Output only the lines below from the one containing "Feed (311, 19)" to the one containing "Metodologia di verifica (836, 2395)", exactly as written, both ends kept.

(Pixel coordinate grounding data)
________________________________________
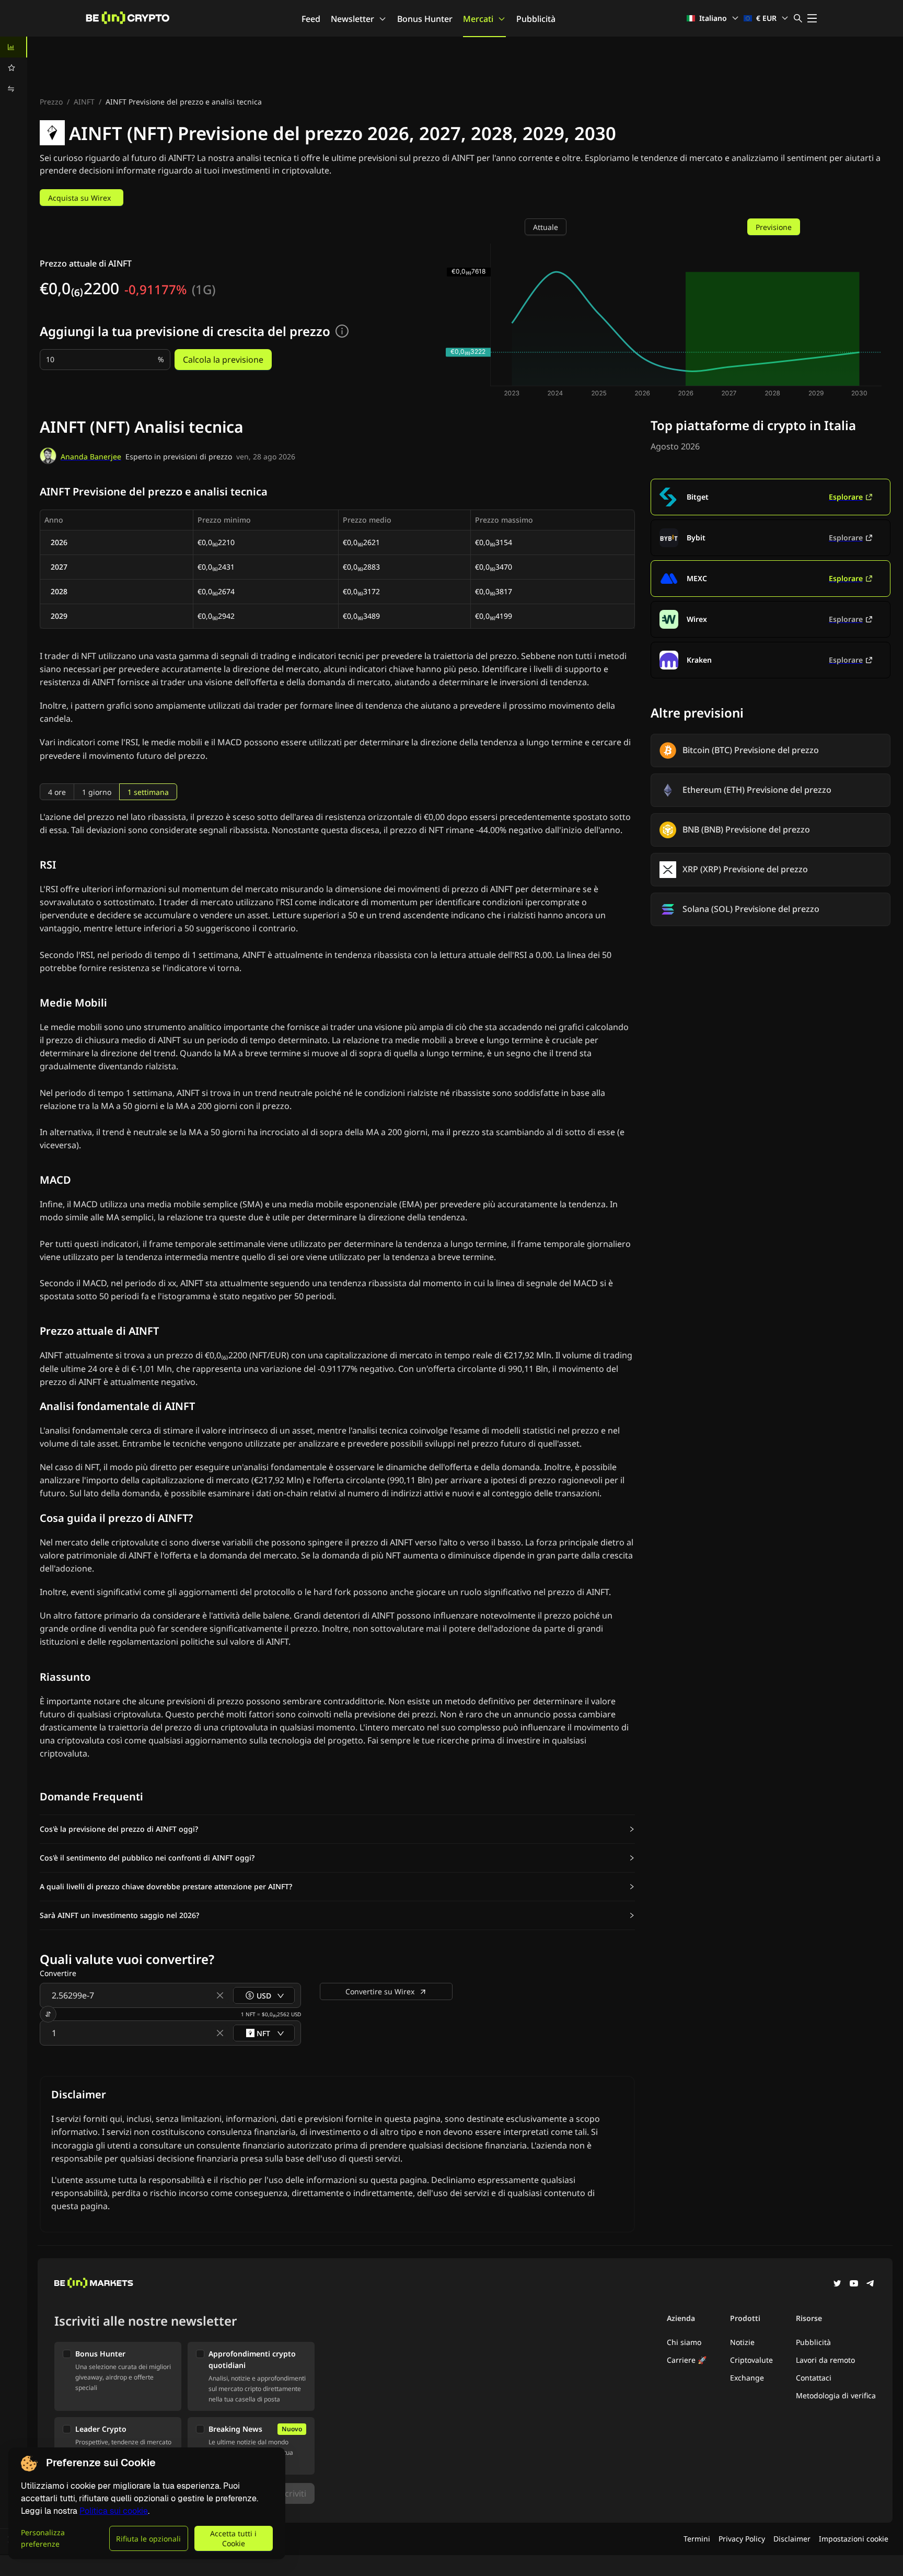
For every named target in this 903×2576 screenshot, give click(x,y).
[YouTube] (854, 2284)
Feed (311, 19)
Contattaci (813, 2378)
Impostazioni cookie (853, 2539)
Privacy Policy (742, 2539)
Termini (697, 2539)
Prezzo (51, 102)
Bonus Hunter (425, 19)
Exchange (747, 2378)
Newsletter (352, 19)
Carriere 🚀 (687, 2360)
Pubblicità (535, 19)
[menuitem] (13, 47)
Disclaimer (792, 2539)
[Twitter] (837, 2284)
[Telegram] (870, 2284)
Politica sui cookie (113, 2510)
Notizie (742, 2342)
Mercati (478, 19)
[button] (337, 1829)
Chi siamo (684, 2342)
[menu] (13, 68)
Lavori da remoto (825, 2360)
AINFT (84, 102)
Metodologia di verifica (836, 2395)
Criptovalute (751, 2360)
________________________________________
* Solution below *
Feed (311, 19)
Contattaci (813, 2378)
Impostazioni cookie (853, 2539)
Privacy Policy (742, 2539)
Termini (697, 2539)
Prezzo (51, 102)
Bonus Hunter (425, 19)
Exchange (747, 2378)
Newsletter (352, 19)
Carriere 🚀 (687, 2360)
Pubblicità (535, 19)
[menuitem] (13, 47)
Disclaimer (792, 2539)
[Twitter] (837, 2284)
[Telegram] (870, 2284)
Politica sui cookie (113, 2510)
Notizie (742, 2342)
Mercati (478, 19)
[button] (337, 1829)
Chi siamo (684, 2342)
[menu] (13, 68)
Lavori da remoto (825, 2360)
AINFT (84, 102)
Metodologia di verifica (836, 2395)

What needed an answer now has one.